## [BRIEF]
Could you retype all of the entries below word for word?

++++++

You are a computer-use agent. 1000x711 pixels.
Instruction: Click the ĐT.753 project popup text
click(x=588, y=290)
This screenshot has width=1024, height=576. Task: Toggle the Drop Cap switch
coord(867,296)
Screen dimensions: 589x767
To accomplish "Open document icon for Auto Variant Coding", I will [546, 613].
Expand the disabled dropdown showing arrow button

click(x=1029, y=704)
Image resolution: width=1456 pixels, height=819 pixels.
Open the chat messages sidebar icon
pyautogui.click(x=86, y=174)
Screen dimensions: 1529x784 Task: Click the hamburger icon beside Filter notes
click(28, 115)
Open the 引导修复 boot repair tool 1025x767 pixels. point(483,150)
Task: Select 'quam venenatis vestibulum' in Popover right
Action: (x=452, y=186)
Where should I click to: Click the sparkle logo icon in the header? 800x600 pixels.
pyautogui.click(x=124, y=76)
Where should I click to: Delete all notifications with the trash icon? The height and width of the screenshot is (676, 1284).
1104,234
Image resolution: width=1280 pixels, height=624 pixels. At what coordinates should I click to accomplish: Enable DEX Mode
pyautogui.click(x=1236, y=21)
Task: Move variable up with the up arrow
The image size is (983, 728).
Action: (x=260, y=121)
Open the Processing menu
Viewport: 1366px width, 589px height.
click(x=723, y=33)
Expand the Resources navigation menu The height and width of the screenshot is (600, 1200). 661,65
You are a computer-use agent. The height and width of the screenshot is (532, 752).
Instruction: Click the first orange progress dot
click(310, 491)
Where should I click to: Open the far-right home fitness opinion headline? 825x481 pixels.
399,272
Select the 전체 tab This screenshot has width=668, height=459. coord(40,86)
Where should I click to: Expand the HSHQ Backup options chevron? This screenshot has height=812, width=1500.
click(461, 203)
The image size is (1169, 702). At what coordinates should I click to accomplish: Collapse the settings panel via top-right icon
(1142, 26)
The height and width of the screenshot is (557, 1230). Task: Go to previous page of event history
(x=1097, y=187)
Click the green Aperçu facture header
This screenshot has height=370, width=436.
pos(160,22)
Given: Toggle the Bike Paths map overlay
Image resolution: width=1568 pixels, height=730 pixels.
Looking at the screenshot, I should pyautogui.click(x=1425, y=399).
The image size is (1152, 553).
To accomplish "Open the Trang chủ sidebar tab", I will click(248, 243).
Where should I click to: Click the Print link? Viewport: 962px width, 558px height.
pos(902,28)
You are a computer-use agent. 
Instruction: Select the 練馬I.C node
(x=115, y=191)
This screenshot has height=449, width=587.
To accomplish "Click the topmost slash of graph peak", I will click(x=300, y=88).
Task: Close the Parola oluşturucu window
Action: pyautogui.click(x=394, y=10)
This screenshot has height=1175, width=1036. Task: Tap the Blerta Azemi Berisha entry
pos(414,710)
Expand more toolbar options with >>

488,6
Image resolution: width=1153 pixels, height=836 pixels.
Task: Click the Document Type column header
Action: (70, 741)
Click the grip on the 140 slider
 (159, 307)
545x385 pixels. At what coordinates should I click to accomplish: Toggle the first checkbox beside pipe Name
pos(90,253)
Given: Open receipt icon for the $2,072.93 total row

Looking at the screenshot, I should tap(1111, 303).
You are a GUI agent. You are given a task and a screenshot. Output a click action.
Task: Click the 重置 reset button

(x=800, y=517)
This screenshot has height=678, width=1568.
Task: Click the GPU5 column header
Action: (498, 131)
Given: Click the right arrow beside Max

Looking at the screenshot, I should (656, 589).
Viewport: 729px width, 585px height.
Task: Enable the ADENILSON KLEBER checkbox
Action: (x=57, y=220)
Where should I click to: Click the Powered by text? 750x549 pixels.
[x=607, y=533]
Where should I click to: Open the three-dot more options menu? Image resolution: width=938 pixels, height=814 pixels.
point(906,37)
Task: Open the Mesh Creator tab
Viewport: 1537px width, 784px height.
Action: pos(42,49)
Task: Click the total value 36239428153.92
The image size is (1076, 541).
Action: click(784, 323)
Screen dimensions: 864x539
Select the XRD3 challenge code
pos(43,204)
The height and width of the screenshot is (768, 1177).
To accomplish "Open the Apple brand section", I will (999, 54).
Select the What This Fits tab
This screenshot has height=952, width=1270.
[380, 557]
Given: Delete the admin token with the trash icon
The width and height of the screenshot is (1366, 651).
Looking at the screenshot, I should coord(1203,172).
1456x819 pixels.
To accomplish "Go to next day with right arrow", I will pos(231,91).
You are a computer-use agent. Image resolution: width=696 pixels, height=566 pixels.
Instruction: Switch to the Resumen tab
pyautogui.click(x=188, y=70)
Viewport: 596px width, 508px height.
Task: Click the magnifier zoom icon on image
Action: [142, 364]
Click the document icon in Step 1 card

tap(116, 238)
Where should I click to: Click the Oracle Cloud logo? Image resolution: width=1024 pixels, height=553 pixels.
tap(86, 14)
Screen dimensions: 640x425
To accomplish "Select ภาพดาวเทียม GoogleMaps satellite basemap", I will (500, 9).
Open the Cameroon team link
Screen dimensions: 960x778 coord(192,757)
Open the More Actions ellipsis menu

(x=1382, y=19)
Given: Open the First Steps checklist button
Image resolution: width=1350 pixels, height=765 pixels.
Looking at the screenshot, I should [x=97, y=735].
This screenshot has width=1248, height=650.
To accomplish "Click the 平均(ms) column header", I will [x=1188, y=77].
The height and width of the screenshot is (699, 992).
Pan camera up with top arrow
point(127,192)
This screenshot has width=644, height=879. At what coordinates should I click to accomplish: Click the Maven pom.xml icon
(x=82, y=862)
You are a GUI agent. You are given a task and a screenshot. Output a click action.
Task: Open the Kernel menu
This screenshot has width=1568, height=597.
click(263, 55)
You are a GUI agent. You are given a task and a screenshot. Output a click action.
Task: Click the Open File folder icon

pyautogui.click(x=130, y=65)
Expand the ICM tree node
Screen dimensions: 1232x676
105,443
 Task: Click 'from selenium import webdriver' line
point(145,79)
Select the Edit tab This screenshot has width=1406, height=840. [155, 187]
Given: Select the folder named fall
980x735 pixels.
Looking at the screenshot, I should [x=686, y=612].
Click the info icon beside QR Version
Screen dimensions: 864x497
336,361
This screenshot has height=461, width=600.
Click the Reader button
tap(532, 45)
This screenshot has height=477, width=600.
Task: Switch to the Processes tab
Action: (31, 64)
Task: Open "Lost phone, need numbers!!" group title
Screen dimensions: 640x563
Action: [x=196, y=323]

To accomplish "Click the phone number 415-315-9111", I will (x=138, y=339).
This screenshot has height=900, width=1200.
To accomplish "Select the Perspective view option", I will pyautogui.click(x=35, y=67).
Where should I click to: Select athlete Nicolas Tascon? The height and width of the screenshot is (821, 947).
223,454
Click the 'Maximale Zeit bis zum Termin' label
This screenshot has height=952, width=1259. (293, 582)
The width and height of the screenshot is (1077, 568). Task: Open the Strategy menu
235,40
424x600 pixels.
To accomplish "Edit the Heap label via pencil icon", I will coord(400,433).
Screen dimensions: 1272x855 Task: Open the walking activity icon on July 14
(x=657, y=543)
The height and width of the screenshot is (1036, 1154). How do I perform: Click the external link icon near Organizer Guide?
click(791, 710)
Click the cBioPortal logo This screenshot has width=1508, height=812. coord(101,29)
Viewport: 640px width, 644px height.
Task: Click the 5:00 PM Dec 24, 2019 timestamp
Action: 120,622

++++++

## [PROBLEM SOLUTION]
You are a computer-use agent. 1000x711 pixels.
Instruction: Click the ĐT.753 project popup text
click(x=588, y=290)
This screenshot has width=1024, height=576. Task: Toggle the Drop Cap switch
coord(867,296)
Screen dimensions: 589x767
To accomplish "Open document icon for Auto Variant Coding", I will [546, 613].
Expand the disabled dropdown showing arrow button

click(x=1029, y=704)
Image resolution: width=1456 pixels, height=819 pixels.
Open the chat messages sidebar icon
pyautogui.click(x=86, y=174)
Screen dimensions: 1529x784 Task: Click the hamburger icon beside Filter notes
click(28, 115)
Open the 引导修复 boot repair tool 1025x767 pixels. point(483,150)
Task: Select 'quam venenatis vestibulum' in Popover right
Action: (x=452, y=186)
Where should I click to: Click the sparkle logo icon in the header? 800x600 pixels.
pyautogui.click(x=124, y=76)
Where should I click to: Delete all notifications with the trash icon? The height and width of the screenshot is (676, 1284).
1104,234
Image resolution: width=1280 pixels, height=624 pixels. At what coordinates should I click to accomplish: Enable DEX Mode
pyautogui.click(x=1236, y=21)
Task: Move variable up with the up arrow
The image size is (983, 728).
Action: (x=260, y=121)
Open the Processing menu
Viewport: 1366px width, 589px height.
click(x=723, y=33)
Expand the Resources navigation menu The height and width of the screenshot is (600, 1200). 661,65
You are a computer-use agent. The height and width of the screenshot is (532, 752).
Instruction: Click the first orange progress dot
click(310, 491)
Where should I click to: Open the far-right home fitness opinion headline? 825x481 pixels.
399,272
Select the 전체 tab This screenshot has width=668, height=459. coord(40,86)
Where should I click to: Expand the HSHQ Backup options chevron? This screenshot has height=812, width=1500.
click(461, 203)
The image size is (1169, 702). At what coordinates should I click to accomplish: Collapse the settings panel via top-right icon
(1142, 26)
The height and width of the screenshot is (557, 1230). Task: Go to previous page of event history
(x=1097, y=187)
Click the green Aperçu facture header
This screenshot has height=370, width=436.
pos(160,22)
Given: Toggle the Bike Paths map overlay
Image resolution: width=1568 pixels, height=730 pixels.
Looking at the screenshot, I should pyautogui.click(x=1425, y=399).
The image size is (1152, 553).
To accomplish "Open the Trang chủ sidebar tab", I will click(248, 243).
Where should I click to: Click the Print link? Viewport: 962px width, 558px height.
pos(902,28)
You are a computer-use agent. 
Instruction: Select the 練馬I.C node
(x=115, y=191)
This screenshot has height=449, width=587.
To accomplish "Click the topmost slash of graph peak", I will click(x=300, y=88).
Task: Close the Parola oluşturucu window
Action: pyautogui.click(x=394, y=10)
This screenshot has height=1175, width=1036. Task: Tap the Blerta Azemi Berisha entry
pos(414,710)
Expand more toolbar options with >>

488,6
Image resolution: width=1153 pixels, height=836 pixels.
Task: Click the Document Type column header
Action: (70, 741)
Click the grip on the 140 slider
 (159, 307)
545x385 pixels. At what coordinates should I click to accomplish: Toggle the first checkbox beside pipe Name
pos(90,253)
Given: Open receipt icon for the $2,072.93 total row

Looking at the screenshot, I should tap(1111, 303).
You are a GUI agent. You are given a task and a screenshot. Output a click action.
Task: Click the 重置 reset button

(x=800, y=517)
This screenshot has height=678, width=1568.
Task: Click the GPU5 column header
Action: (498, 131)
Given: Click the right arrow beside Max

Looking at the screenshot, I should (656, 589).
Viewport: 729px width, 585px height.
Task: Enable the ADENILSON KLEBER checkbox
Action: (x=57, y=220)
Where should I click to: Click the Powered by text? 750x549 pixels.
[x=607, y=533]
Where should I click to: Open the three-dot more options menu? Image resolution: width=938 pixels, height=814 pixels.
point(906,37)
Task: Open the Mesh Creator tab
Viewport: 1537px width, 784px height.
Action: pos(42,49)
Task: Click the total value 36239428153.92
The image size is (1076, 541).
Action: click(784, 323)
Screen dimensions: 864x539
Select the XRD3 challenge code
pos(43,204)
The height and width of the screenshot is (768, 1177).
To accomplish "Open the Apple brand section", I will (999, 54).
Select the What This Fits tab
This screenshot has height=952, width=1270.
[380, 557]
Given: Delete the admin token with the trash icon
The width and height of the screenshot is (1366, 651).
Looking at the screenshot, I should coord(1203,172).
1456x819 pixels.
To accomplish "Go to next day with right arrow", I will pos(231,91).
You are a computer-use agent. Image resolution: width=696 pixels, height=566 pixels.
Instruction: Switch to the Resumen tab
pyautogui.click(x=188, y=70)
Viewport: 596px width, 508px height.
Task: Click the magnifier zoom icon on image
Action: [142, 364]
Click the document icon in Step 1 card

tap(116, 238)
Where should I click to: Click the Oracle Cloud logo? Image resolution: width=1024 pixels, height=553 pixels.
tap(86, 14)
Screen dimensions: 640x425
To accomplish "Select ภาพดาวเทียม GoogleMaps satellite basemap", I will (500, 9).
Open the Cameroon team link
Screen dimensions: 960x778 coord(192,757)
Open the More Actions ellipsis menu

(x=1382, y=19)
Given: Open the First Steps checklist button
Image resolution: width=1350 pixels, height=765 pixels.
Looking at the screenshot, I should [x=97, y=735].
This screenshot has width=1248, height=650.
To accomplish "Click the 平均(ms) column header", I will [x=1188, y=77].
The height and width of the screenshot is (699, 992).
Pan camera up with top arrow
point(127,192)
This screenshot has width=644, height=879. At what coordinates should I click to accomplish: Click the Maven pom.xml icon
(x=82, y=862)
You are a GUI agent. You are given a task and a screenshot. Output a click action.
Task: Open the Kernel menu
This screenshot has width=1568, height=597.
click(263, 55)
You are a GUI agent. You are given a task and a screenshot. Output a click action.
Task: Click the Open File folder icon

pyautogui.click(x=130, y=65)
Expand the ICM tree node
Screen dimensions: 1232x676
105,443
 Task: Click 'from selenium import webdriver' line
point(145,79)
Select the Edit tab This screenshot has width=1406, height=840. [155, 187]
Given: Select the folder named fall
980x735 pixels.
Looking at the screenshot, I should [x=686, y=612].
Click the info icon beside QR Version
Screen dimensions: 864x497
336,361
This screenshot has height=461, width=600.
Click the Reader button
tap(532, 45)
This screenshot has height=477, width=600.
Task: Switch to the Processes tab
Action: (31, 64)
Task: Open "Lost phone, need numbers!!" group title
Screen dimensions: 640x563
Action: [x=196, y=323]

To accomplish "Click the phone number 415-315-9111", I will (x=138, y=339).
This screenshot has height=900, width=1200.
To accomplish "Select the Perspective view option", I will pyautogui.click(x=35, y=67).
Where should I click to: Select athlete Nicolas Tascon? The height and width of the screenshot is (821, 947).
223,454
Click the 'Maximale Zeit bis zum Termin' label
This screenshot has height=952, width=1259. (293, 582)
The width and height of the screenshot is (1077, 568). Task: Open the Strategy menu
235,40
424x600 pixels.
To accomplish "Edit the Heap label via pencil icon", I will coord(400,433).
Screen dimensions: 1272x855 Task: Open the walking activity icon on July 14
(x=657, y=543)
The height and width of the screenshot is (1036, 1154). How do I perform: Click the external link icon near Organizer Guide?
click(791, 710)
Click the cBioPortal logo This screenshot has width=1508, height=812. coord(101,29)
Viewport: 640px width, 644px height.
Task: Click the 5:00 PM Dec 24, 2019 timestamp
Action: 120,622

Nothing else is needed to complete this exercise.